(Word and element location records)
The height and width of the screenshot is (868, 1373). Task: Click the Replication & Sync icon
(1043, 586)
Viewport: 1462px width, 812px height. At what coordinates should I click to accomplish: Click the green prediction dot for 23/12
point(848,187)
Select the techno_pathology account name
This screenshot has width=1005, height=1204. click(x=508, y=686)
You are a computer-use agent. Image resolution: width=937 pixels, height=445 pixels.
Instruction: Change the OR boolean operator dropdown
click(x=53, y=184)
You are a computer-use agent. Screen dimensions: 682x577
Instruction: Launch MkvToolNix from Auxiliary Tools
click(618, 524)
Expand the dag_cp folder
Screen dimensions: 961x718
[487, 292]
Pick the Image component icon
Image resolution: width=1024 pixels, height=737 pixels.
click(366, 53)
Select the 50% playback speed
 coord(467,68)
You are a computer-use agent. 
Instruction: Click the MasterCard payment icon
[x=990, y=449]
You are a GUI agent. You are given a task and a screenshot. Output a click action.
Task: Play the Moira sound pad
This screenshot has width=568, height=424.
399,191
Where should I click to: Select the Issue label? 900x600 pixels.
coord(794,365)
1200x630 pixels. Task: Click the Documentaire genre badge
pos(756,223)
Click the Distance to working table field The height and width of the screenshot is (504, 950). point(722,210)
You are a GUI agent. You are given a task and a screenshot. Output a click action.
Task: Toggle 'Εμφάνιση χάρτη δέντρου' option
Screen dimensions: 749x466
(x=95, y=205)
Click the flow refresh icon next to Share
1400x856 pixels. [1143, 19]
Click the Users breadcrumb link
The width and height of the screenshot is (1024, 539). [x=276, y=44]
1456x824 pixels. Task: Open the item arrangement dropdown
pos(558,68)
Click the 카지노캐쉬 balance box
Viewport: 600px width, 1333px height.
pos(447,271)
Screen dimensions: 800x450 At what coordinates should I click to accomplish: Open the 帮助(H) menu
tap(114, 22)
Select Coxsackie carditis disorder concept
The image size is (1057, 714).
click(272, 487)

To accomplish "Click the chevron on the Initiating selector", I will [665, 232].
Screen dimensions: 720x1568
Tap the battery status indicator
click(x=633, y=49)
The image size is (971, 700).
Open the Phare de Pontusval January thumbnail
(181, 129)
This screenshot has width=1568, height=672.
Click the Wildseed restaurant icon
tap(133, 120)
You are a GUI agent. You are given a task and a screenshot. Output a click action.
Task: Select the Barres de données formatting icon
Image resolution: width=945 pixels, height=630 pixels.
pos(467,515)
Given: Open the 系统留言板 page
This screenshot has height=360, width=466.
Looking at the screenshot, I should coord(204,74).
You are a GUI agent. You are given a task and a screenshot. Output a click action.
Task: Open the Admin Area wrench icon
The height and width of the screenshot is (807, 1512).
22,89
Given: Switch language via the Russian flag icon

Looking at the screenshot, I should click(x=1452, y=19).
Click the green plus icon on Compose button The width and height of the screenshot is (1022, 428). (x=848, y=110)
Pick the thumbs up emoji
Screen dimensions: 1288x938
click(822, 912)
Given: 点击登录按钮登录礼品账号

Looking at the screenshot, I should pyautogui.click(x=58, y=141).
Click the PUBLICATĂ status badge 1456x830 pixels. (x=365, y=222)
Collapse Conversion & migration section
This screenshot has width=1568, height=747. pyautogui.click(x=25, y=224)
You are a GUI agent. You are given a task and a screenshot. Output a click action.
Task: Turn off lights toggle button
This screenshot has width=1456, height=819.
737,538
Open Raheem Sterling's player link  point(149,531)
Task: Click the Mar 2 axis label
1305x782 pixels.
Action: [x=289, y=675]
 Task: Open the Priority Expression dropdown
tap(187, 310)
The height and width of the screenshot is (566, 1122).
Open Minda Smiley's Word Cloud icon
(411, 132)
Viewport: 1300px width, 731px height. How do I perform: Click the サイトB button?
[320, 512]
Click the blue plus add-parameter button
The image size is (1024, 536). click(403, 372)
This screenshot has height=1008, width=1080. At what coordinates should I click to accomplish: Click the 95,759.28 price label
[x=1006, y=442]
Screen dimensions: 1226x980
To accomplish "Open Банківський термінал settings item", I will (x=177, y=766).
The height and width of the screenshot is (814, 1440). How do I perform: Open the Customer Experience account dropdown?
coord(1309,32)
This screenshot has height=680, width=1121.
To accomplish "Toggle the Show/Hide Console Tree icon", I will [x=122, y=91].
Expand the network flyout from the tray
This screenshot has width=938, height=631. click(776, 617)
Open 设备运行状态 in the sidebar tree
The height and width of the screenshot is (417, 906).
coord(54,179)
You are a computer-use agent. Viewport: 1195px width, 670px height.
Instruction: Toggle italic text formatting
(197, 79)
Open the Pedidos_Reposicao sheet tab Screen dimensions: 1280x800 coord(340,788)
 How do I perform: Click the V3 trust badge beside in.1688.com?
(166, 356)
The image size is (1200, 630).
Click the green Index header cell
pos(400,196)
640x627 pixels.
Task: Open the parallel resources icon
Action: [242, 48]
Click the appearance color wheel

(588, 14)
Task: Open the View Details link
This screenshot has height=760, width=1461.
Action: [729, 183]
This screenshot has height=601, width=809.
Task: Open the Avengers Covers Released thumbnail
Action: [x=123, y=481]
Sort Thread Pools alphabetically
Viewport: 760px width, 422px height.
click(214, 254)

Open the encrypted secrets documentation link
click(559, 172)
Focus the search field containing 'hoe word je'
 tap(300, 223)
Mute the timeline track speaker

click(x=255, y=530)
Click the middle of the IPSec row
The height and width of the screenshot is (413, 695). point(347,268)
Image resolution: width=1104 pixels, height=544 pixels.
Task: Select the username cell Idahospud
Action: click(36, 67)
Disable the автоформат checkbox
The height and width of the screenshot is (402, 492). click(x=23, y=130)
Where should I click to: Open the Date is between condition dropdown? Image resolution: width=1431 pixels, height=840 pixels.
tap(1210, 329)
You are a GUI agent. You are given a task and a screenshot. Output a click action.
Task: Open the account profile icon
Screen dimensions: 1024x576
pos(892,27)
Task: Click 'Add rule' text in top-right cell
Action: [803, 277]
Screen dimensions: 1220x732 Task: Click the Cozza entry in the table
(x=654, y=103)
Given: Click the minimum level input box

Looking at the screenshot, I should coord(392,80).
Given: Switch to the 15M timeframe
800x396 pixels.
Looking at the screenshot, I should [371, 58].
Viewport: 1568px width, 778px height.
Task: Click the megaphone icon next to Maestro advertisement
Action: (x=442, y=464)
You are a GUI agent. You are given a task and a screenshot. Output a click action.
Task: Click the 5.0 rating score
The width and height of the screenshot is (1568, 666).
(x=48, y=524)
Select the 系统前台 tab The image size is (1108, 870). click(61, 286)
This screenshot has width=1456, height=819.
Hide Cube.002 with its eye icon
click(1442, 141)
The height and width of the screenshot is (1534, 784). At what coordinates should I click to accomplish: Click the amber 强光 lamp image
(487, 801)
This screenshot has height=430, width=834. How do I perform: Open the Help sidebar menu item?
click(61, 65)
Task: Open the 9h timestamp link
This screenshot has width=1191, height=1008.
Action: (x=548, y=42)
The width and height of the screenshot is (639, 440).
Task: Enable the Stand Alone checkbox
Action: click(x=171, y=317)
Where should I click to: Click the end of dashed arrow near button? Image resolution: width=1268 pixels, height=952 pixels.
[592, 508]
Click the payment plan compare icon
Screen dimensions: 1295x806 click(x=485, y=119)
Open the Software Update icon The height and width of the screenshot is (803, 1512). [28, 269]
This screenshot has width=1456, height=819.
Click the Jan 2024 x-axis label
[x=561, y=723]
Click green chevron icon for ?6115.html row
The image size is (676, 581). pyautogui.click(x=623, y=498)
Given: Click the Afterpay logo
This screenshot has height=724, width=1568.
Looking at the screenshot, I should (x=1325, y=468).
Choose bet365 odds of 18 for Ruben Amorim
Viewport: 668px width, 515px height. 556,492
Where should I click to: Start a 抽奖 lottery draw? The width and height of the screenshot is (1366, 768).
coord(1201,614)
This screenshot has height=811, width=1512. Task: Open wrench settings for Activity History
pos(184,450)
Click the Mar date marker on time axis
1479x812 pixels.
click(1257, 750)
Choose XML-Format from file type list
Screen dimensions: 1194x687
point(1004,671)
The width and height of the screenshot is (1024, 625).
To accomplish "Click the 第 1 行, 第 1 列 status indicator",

Given request:
Rewrite the lines starting at the one containing "You are a computer-use agent. Viewport: 1195px" and ending at the one containing "click(214, 254)", changing "italic" to "bold" and keeping everything else the same.

Response:
You are a computer-use agent. Viewport: 1195px width, 670px height.
Instruction: Toggle bold text formatting
(197, 79)
Open the Pedidos_Reposicao sheet tab Screen dimensions: 1280x800 coord(340,788)
 How do I perform: Click the V3 trust badge beside in.1688.com?
(166, 356)
The image size is (1200, 630).
Click the green Index header cell
pos(400,196)
640x627 pixels.
Task: Open the parallel resources icon
Action: [242, 48]
Click the appearance color wheel

(588, 14)
Task: Open the View Details link
This screenshot has height=760, width=1461.
Action: [729, 183]
This screenshot has height=601, width=809.
Task: Open the Avengers Covers Released thumbnail
Action: [x=123, y=481]
Sort Thread Pools alphabetically
Viewport: 760px width, 422px height.
click(214, 254)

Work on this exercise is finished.